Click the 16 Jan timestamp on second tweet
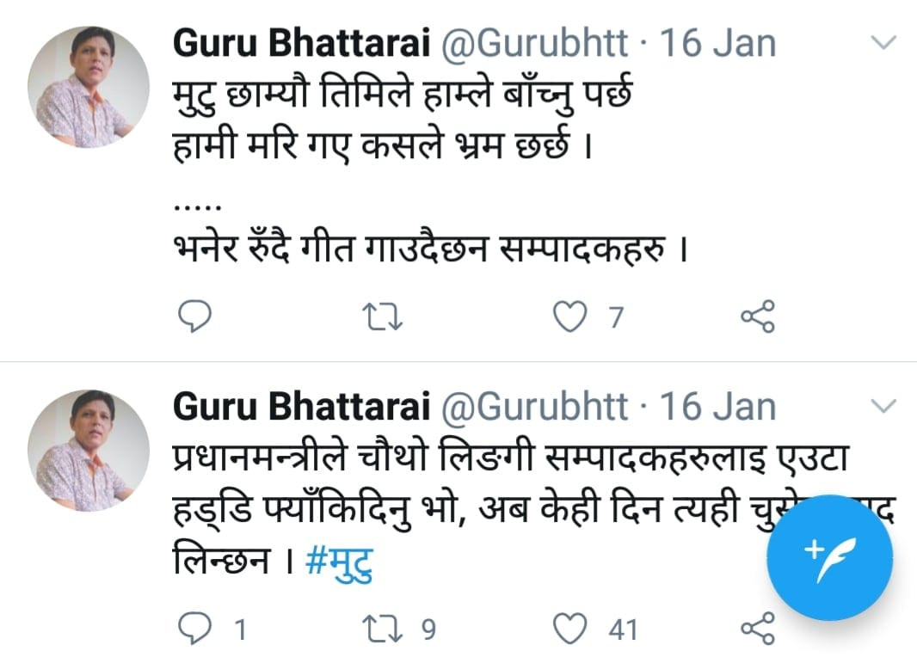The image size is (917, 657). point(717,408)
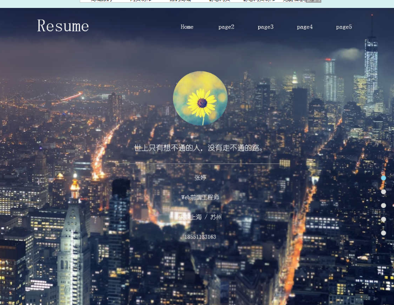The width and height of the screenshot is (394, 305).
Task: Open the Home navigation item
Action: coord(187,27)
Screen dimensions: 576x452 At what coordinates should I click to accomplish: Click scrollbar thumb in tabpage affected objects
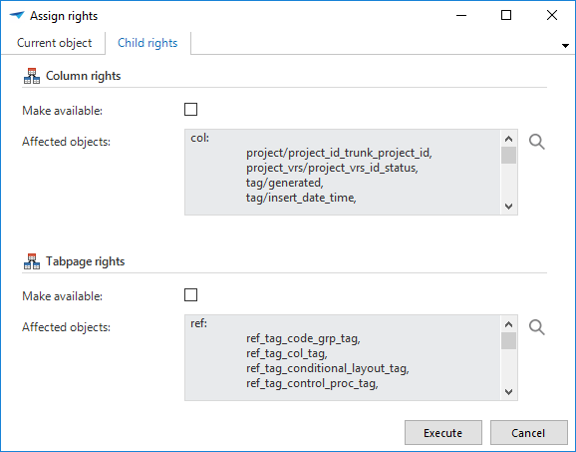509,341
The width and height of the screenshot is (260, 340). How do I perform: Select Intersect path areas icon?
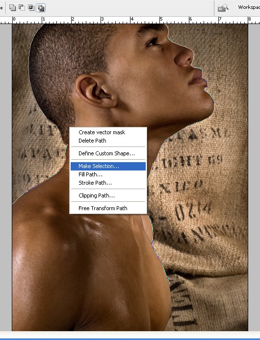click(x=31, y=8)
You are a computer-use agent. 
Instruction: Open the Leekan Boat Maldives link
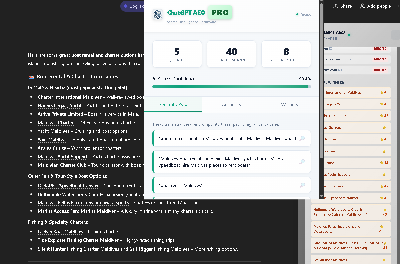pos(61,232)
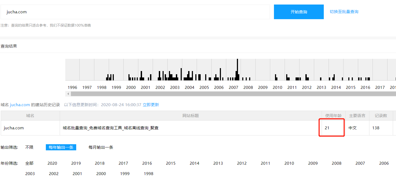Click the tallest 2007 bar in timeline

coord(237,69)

--*--

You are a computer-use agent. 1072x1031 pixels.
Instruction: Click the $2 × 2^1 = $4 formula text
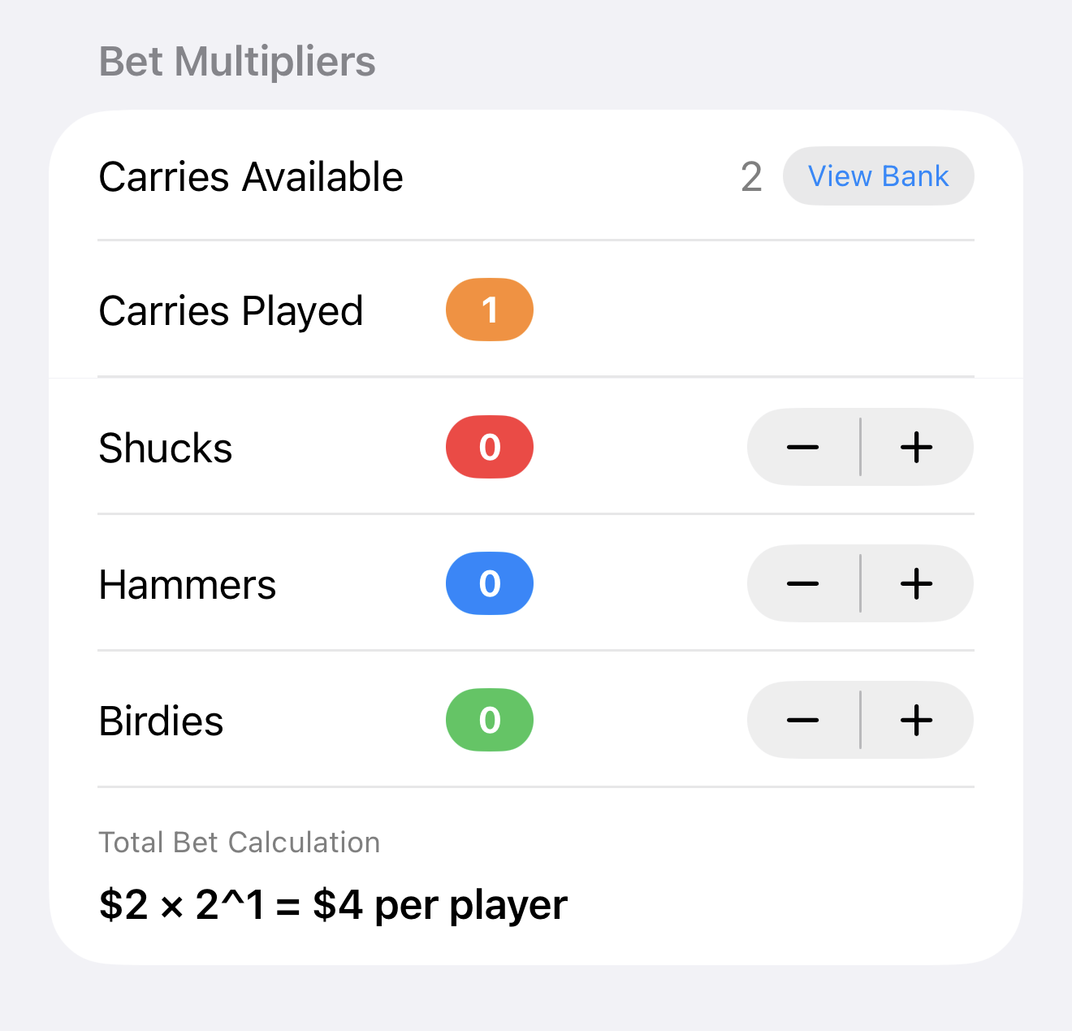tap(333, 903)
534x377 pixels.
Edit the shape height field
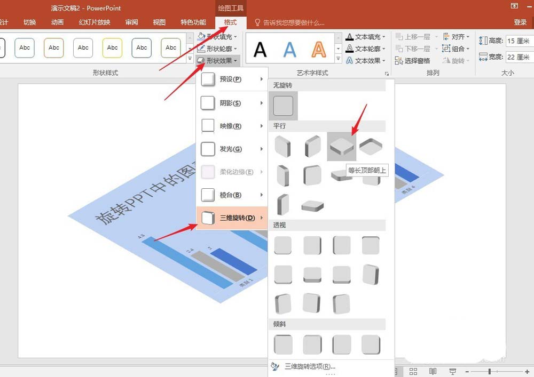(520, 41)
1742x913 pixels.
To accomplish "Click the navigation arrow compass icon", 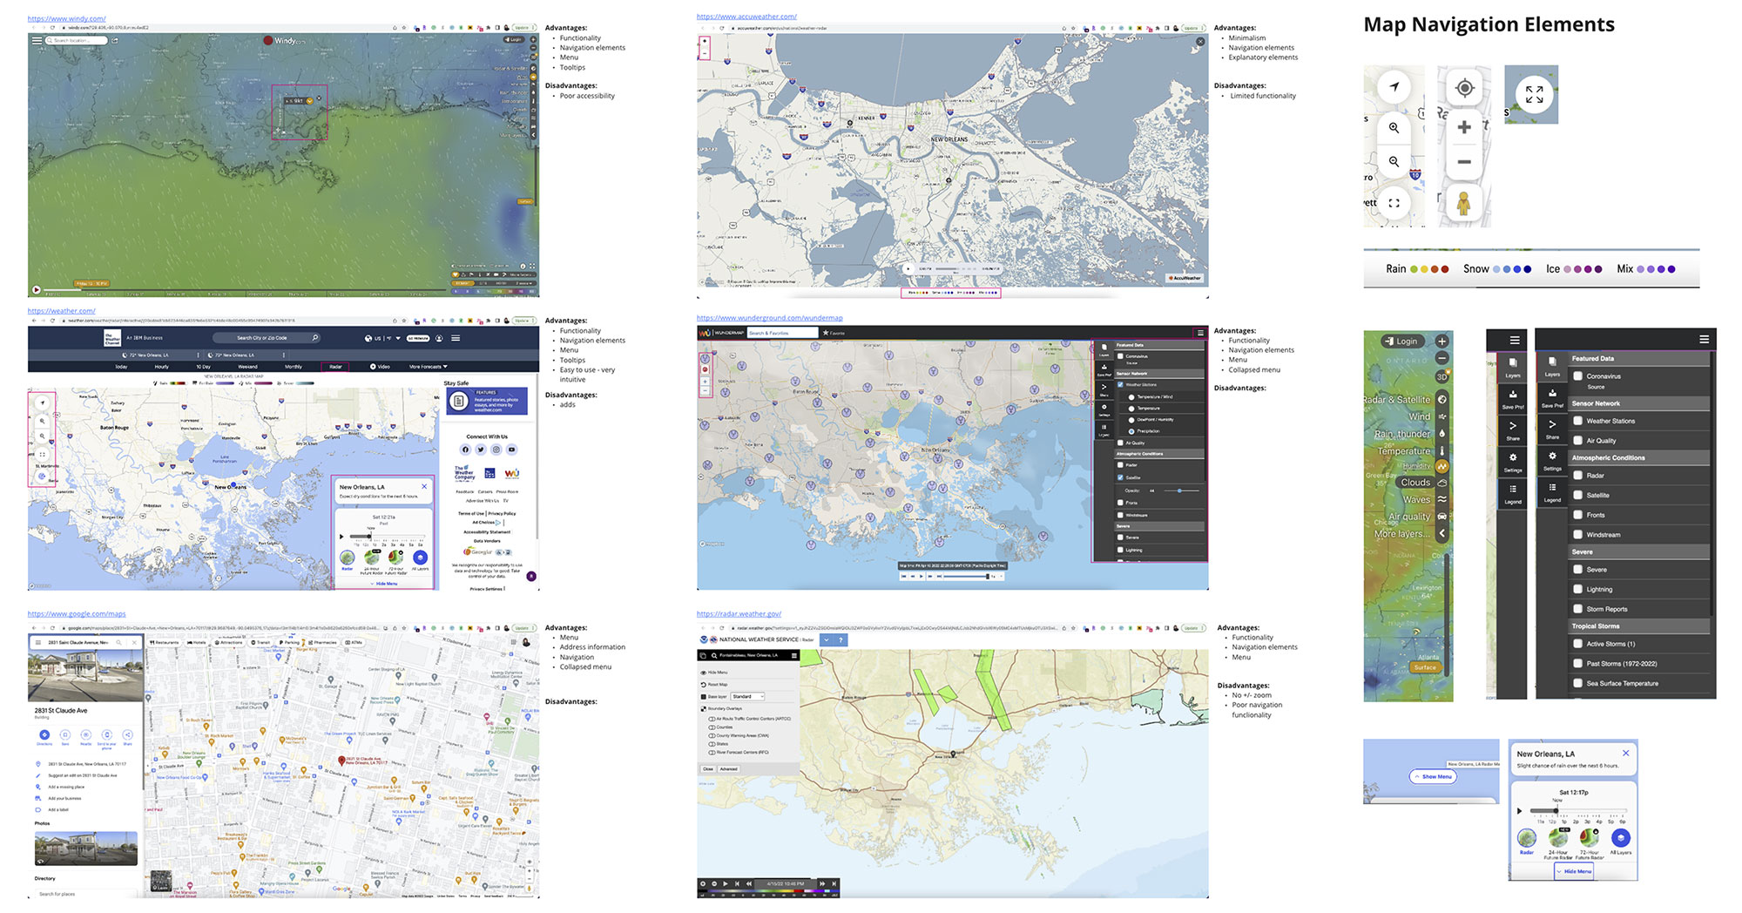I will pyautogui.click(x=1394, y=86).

--*--

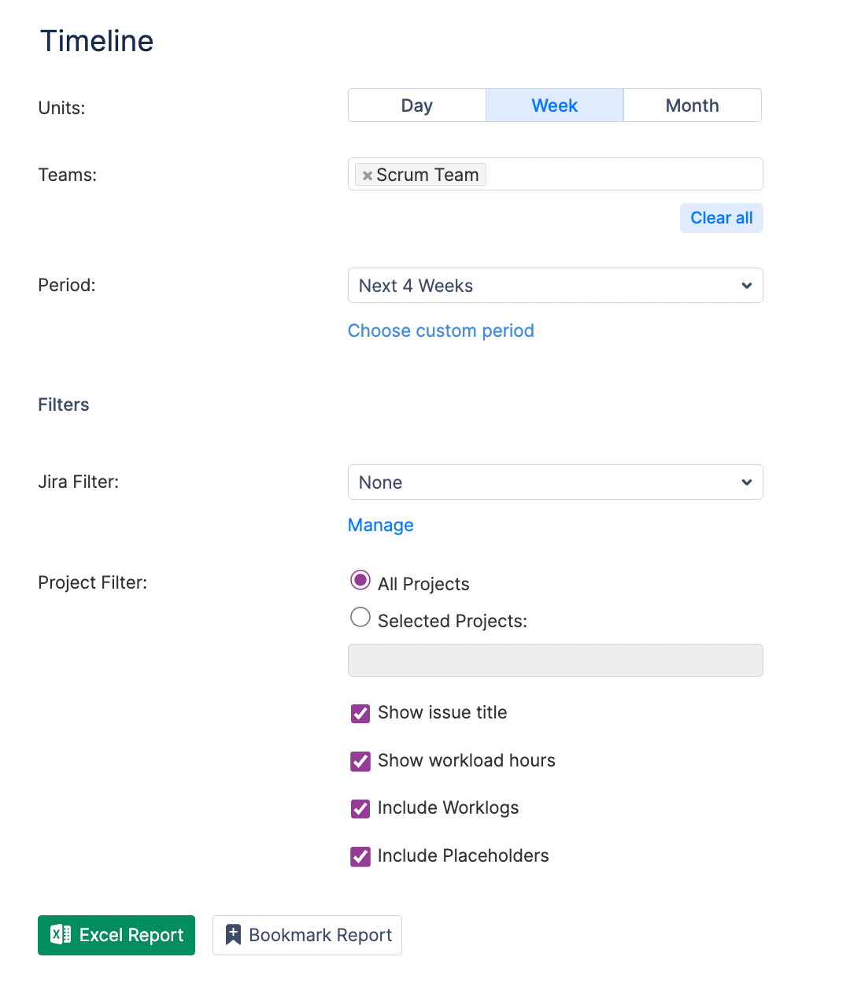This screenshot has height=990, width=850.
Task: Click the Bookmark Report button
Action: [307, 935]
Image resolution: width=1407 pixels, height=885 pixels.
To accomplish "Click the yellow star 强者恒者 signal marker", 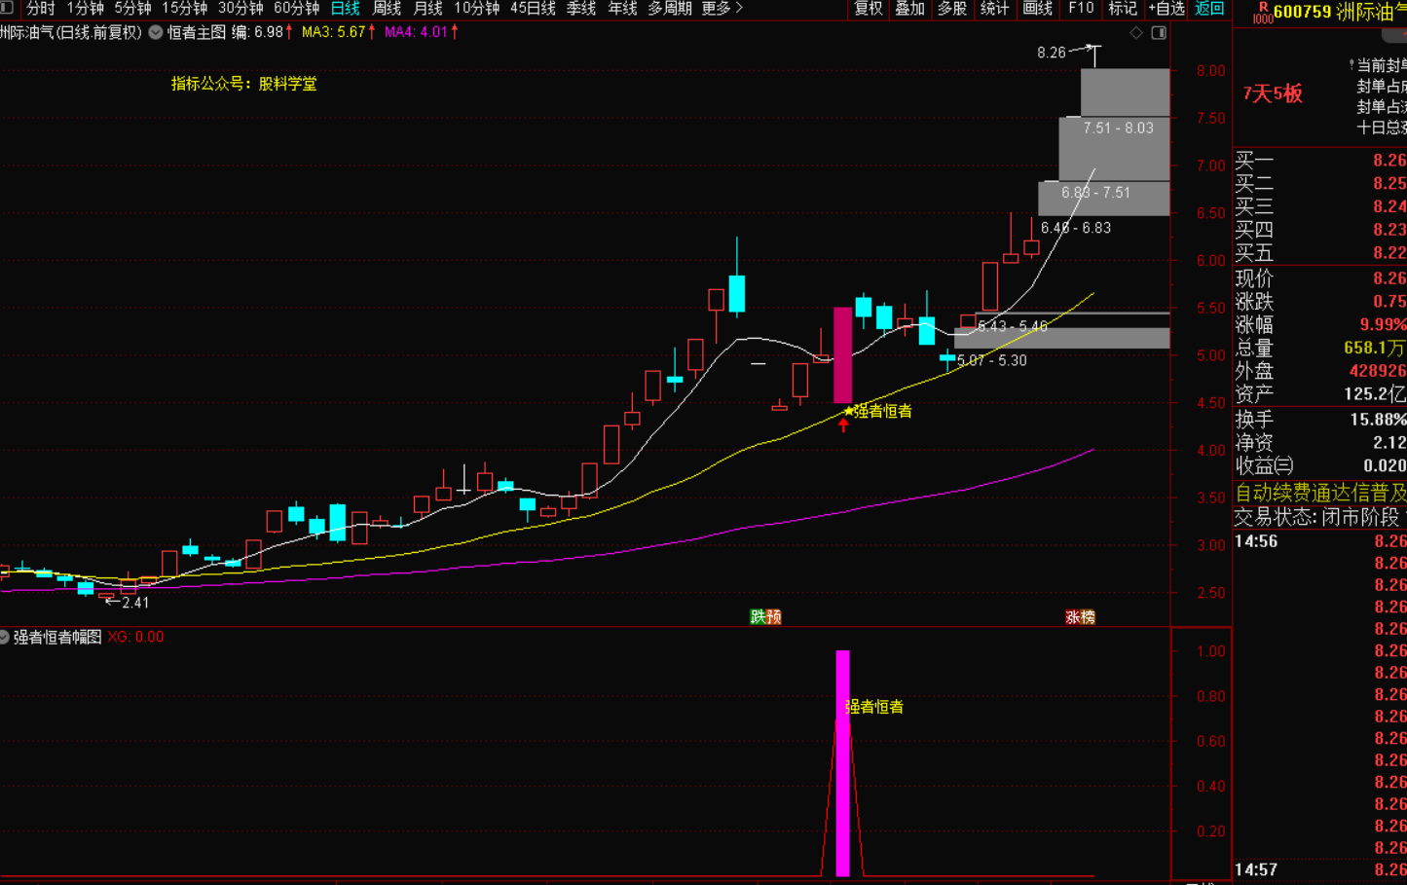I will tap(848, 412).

--*--

Directions for this task ▸
Would you copy out each line of the records above where the word "pixels" occurs?

Solution for this problem ▸
You are a computer-use agent. 1072x1031 pixels.
534x377 pixels.
1742x913 pixels.
Image resolution: width=1407 pixels, height=885 pixels.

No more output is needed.